_Exercise objective:_
Report how many lines in the entries below contain the string "from", matching case exactly. Give only the number.

_Given information:_
_ _ _ _ _ _ _

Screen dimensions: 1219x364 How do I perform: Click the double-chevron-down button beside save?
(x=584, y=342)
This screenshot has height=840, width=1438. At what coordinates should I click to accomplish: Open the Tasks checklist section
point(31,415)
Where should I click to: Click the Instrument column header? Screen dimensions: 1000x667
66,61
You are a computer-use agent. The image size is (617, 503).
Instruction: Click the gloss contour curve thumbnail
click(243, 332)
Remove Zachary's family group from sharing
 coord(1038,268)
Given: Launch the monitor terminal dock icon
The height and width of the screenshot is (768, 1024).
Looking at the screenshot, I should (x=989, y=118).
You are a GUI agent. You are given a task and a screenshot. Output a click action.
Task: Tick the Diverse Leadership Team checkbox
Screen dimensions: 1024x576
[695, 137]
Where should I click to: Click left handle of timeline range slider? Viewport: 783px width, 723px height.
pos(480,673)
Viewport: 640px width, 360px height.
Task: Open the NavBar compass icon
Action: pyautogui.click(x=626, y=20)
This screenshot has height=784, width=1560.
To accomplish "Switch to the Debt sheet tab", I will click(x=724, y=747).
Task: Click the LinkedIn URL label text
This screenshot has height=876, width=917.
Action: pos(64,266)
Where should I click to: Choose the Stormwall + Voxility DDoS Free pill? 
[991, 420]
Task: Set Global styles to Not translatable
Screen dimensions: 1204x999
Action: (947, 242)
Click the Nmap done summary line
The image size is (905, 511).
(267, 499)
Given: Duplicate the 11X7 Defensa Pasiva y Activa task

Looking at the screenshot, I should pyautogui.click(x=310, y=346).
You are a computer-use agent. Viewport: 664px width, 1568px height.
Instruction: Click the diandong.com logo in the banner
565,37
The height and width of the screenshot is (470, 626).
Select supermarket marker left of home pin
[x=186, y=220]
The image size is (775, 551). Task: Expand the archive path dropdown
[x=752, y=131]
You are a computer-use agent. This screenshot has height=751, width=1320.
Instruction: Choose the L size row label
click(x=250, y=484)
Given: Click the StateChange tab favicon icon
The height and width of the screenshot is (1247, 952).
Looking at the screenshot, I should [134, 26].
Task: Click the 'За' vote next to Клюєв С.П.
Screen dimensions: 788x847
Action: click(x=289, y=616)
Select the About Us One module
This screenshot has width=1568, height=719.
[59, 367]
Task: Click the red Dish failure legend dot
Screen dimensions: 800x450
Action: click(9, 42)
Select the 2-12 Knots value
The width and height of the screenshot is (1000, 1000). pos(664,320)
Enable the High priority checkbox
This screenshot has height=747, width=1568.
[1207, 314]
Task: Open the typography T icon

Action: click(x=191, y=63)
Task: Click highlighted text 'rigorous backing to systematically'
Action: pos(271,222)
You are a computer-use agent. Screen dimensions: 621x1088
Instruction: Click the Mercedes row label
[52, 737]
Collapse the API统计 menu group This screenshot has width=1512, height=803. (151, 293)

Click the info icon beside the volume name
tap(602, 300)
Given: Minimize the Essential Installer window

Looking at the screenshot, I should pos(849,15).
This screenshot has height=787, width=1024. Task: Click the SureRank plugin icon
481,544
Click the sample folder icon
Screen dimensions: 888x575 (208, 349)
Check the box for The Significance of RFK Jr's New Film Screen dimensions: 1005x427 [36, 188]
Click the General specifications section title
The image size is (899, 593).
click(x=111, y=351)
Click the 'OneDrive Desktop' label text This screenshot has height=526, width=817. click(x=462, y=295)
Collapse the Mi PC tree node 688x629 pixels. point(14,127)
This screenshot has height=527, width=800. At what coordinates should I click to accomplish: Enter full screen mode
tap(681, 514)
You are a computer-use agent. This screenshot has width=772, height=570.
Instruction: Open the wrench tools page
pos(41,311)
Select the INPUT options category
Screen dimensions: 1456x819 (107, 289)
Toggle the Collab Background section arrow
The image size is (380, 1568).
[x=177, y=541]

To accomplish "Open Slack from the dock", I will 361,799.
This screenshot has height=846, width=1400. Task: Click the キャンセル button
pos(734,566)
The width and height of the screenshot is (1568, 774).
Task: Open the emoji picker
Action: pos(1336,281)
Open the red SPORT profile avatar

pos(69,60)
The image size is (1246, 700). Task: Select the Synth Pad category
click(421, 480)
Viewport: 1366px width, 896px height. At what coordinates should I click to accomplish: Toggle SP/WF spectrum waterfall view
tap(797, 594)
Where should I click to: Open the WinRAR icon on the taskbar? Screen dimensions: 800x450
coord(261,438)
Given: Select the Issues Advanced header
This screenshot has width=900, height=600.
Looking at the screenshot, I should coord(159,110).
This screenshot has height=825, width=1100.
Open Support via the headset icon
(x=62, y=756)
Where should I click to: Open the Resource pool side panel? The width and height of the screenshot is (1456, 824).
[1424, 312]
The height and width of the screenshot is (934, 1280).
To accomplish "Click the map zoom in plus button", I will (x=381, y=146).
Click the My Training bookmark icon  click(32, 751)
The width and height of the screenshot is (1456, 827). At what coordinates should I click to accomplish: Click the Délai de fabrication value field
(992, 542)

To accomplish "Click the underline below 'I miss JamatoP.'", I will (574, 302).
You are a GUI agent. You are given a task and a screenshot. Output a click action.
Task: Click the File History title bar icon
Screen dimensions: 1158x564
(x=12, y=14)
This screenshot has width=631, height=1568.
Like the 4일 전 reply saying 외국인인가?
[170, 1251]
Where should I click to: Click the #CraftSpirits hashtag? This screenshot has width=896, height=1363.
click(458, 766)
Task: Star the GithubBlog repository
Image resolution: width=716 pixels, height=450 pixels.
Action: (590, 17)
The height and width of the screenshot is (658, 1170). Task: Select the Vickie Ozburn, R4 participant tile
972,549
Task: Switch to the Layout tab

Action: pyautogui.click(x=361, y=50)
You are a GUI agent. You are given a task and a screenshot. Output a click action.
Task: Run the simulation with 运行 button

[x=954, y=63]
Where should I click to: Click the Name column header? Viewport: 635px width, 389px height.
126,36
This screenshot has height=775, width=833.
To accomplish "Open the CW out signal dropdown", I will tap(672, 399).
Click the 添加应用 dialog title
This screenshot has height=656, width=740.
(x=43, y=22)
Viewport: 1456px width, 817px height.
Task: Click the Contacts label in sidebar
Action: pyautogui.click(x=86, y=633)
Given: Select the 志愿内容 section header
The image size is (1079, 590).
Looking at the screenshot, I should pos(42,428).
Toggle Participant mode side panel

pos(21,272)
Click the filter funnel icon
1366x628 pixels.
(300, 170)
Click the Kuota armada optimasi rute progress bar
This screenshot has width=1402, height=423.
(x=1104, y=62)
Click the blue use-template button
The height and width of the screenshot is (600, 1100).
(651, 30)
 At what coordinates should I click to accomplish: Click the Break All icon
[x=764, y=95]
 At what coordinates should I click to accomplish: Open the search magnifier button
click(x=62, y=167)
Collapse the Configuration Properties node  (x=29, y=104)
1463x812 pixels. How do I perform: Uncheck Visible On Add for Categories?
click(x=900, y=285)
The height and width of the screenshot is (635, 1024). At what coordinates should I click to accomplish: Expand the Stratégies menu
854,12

_ _ _ _ _ _ _

_Response:_
2